Teen Vogue

Teen Vogue

Parent Company: Conde Nast, New York, NY

Editor in Chief: Amy Astley

October 2014 Issue

“The Young Hollywood Issue”

Cover Girl: Chloe Grace Moretz

Content Summary and Evaluation

There are some constants when looking through issues of Teen Vogue: in-depth interviews with celebrities, behind-the-scenes close-ups with photographers, stylists, makeup artists, and hairstylists; product reviews and ratings; behind the scenes “peeks” with models, musicians, dancers, comedians, and television personalities; fashion previews, reviews, and critiques with designers, recyclers, trendsetters and disasters; guides on what to wear (and more importantly what NOT to wear) to work, to school, for a job interview, on a first date, a break-up date, in all four seasons, in any type of weather, for shopping, for pajama parties, etc.; celebrity inside picks on fashion, perfume, makeup, jewelry and accessories, music and movies (because celebrities know what’s good); best lists, worst lists, bargain deal lists, most luxurious item lists, wish lists, Pinterest lists, reader suggestion lists, editor’s favorite lists, ladies’ favorites lists, guys’ favorites lists; what to eat, what not to eat, where to eat, when to eat; and on and on.

Basically, it is the physical embodiment of what every teen and pre-teen could possibly want to know about every young celebrity and musician, every pair of shoes, every lip gloss and eye shadow, every boy band, every sparkly adornment in the stores, every trend imaginable, every “How To” and every possible “No-No” to survive life as a teen.

The focus of Teen Vogue seems to be bringing the beautiful people and objects of the world a little closer to young people and marketing the illusions of perfection an wealth.
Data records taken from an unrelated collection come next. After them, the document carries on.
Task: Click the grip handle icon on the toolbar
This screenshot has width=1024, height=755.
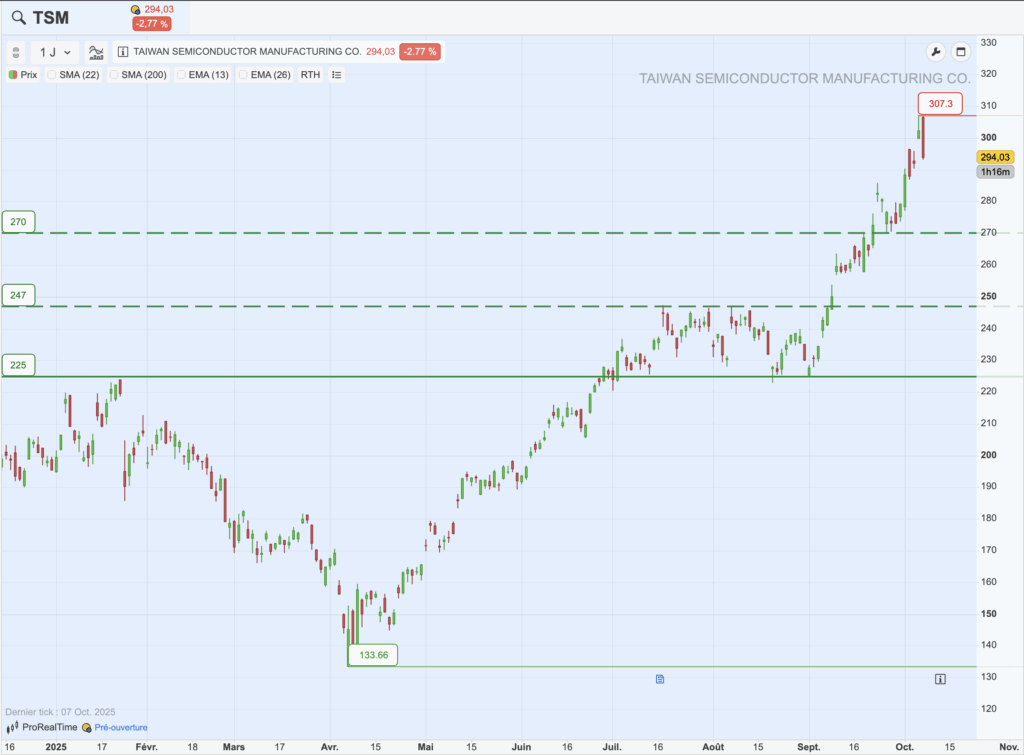Action: click(x=15, y=52)
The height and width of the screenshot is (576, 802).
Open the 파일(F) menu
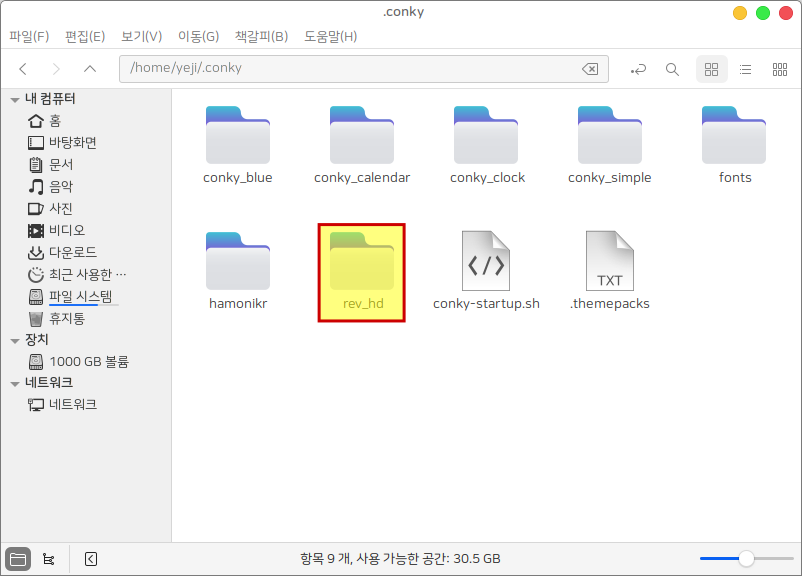(x=29, y=36)
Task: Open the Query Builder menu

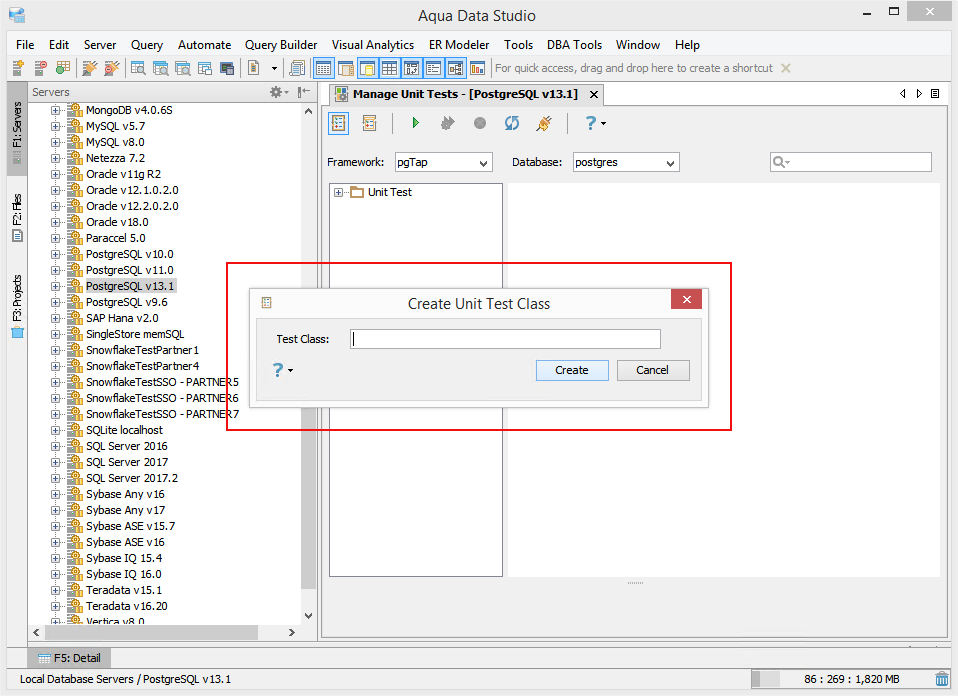Action: (x=281, y=45)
The images – this is 144 pages of highly-fragrant Pinterest, Tumblr and Facebook all printed up in high gloss and sized just slightly smaller than it’s big sister, presumably so that dreamers can still dog-ear pages and put it under their pillow so that no one steals it.
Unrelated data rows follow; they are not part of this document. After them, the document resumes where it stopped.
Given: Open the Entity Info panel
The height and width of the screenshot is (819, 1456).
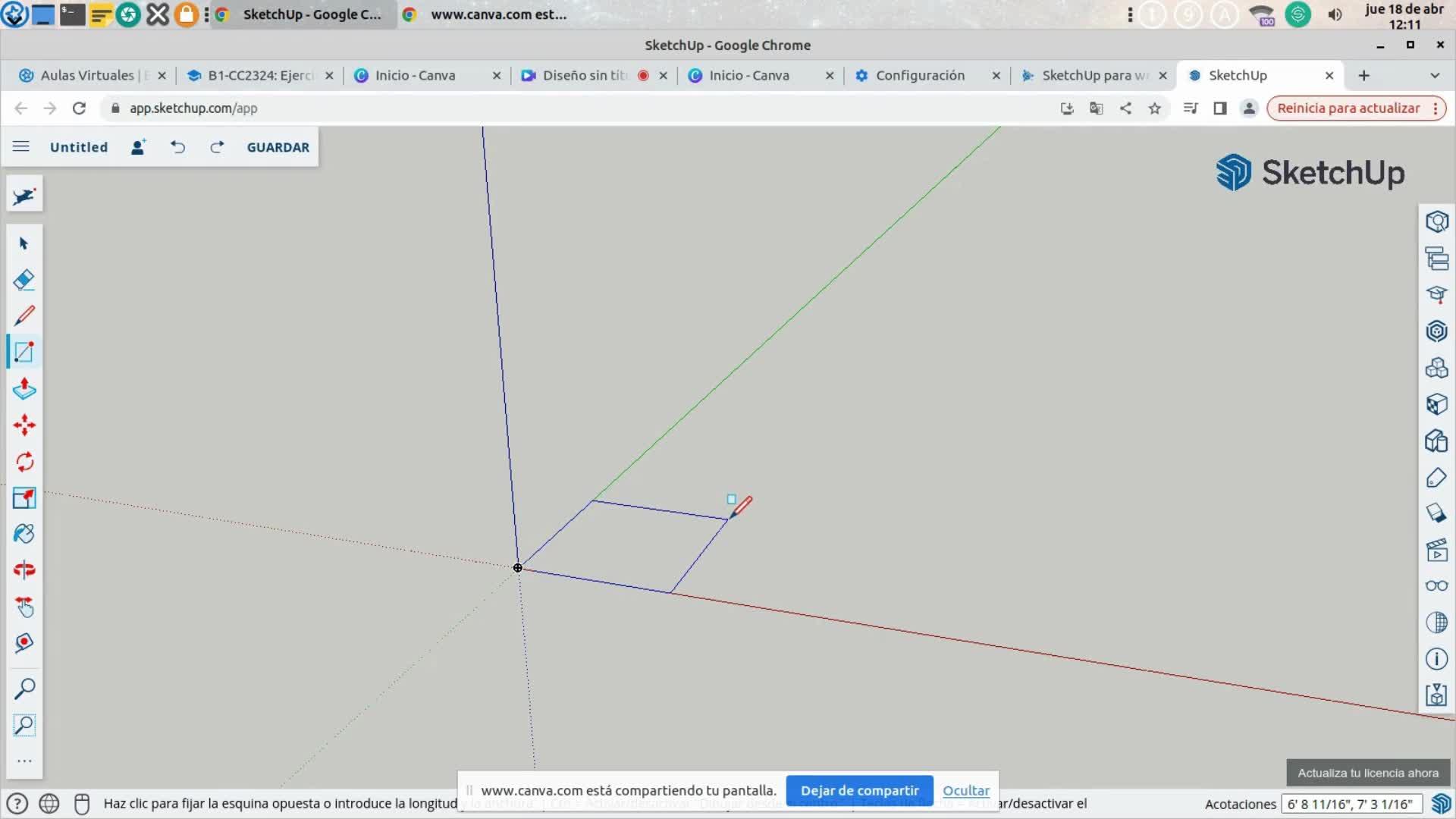Looking at the screenshot, I should tap(1436, 222).
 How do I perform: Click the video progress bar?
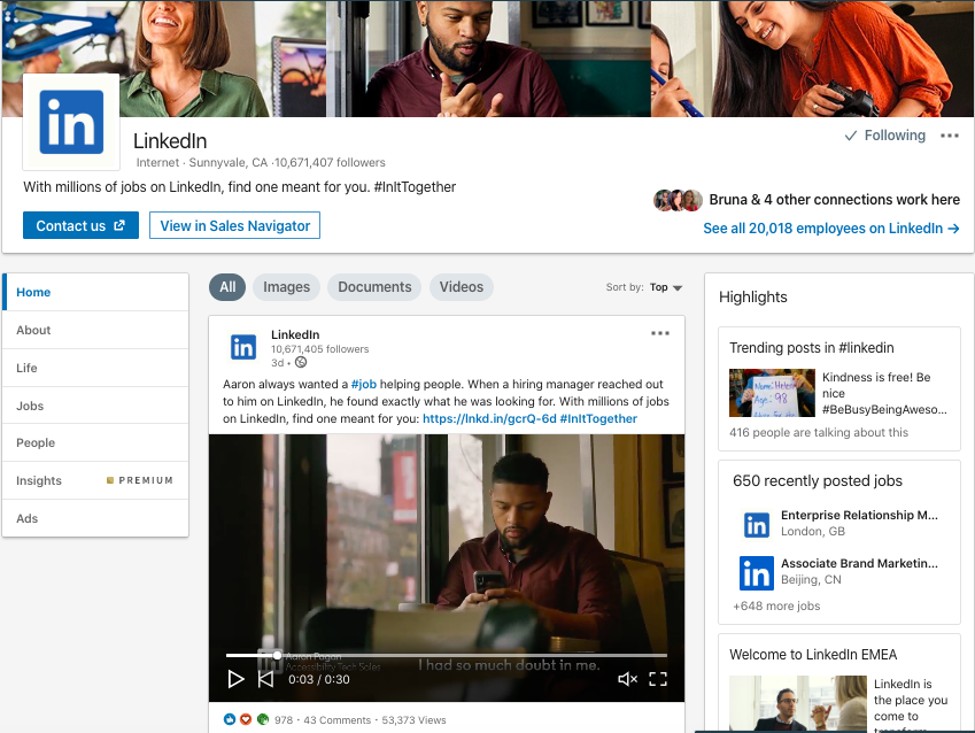coord(446,656)
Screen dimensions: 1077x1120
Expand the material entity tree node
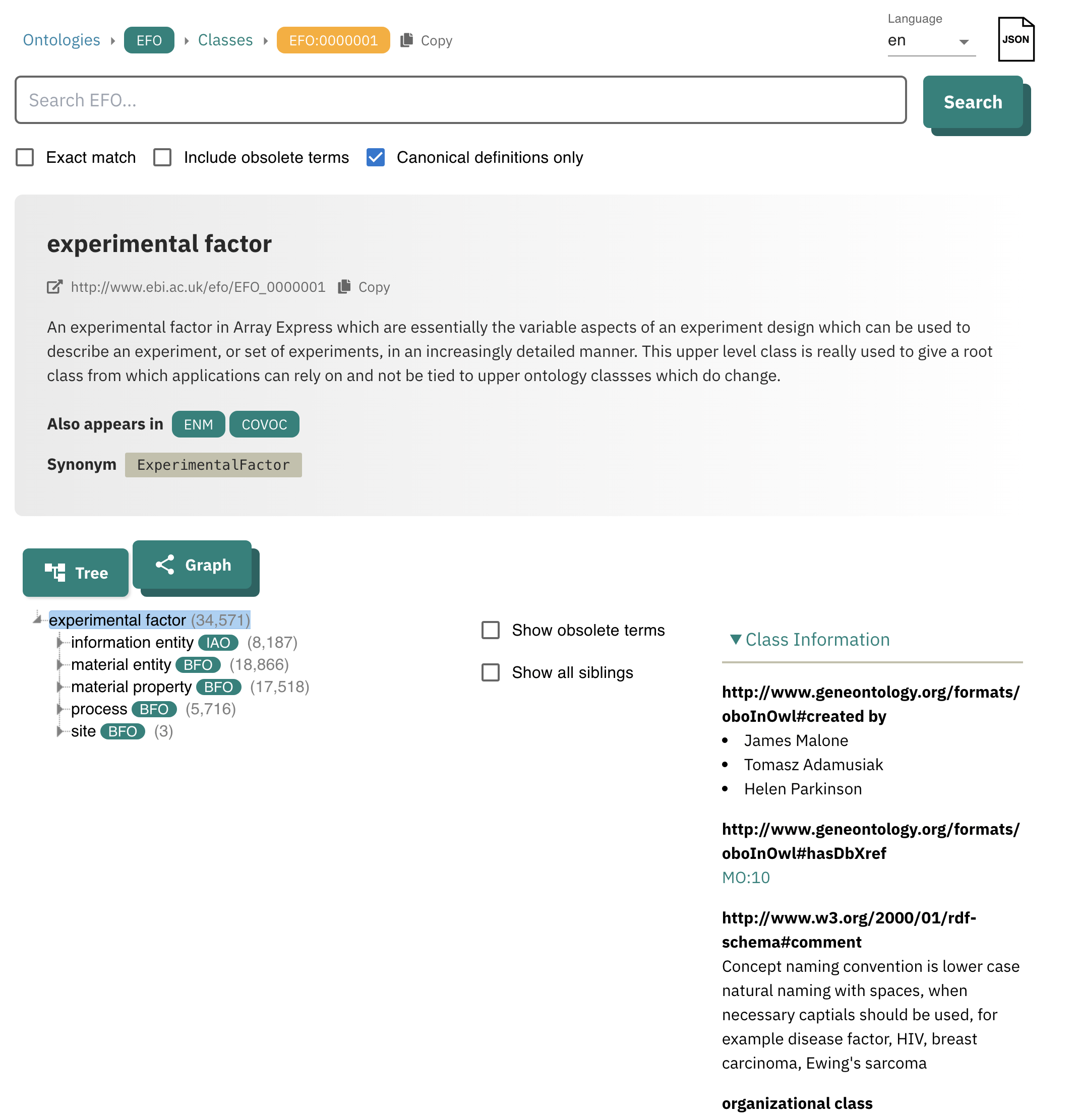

Jason Wagenheim is the vice president and publisher of Teen Vogue, where he oversees advertising, marketing, and innovation across all print, digital, social, and mobile platforms. Prior to Teen Vogue, Wagenheim was vice president and publisher of Glamour after rejoining Condé Nast from Entertainment Weekly. He was also associate publisher of Vanity Fair and Condé Nast Traveler and served as executive director of Condé Nast Media Group.

Mr. Wagenheim received his B.A. in journalism and his M.M.A in media from the University of South Carolina. He lives in New York City.

Genre: Teen Magazine

Awards: Teen Vogue won Adweek’s 2013 “Hottest Magazine on Social Media” award, one of many recognitions Teen Vogue has received for its position as an industry innovator in print, digital, social, and mobile platforms.

Content Area: Popular Culture; Current Events/People; Teens

Booktalk Ideas: N/A

Text Measures/Reading Level: N/A

Age Range: 10-16


Always check the American Library Association website for strategies and tips in handling challenges to library materials at http://www.ala.org/bbooks/challengedmaterials/support/strategies

Additional/Digital Content:

Magazine website: http://www.teenvogue.com/

Why This?

Because my sixteen year old reads it every month and because recently when I questioned the value of such a publication, my thirteen year old son informed me there were some interesting articles in the October issue. Go figure.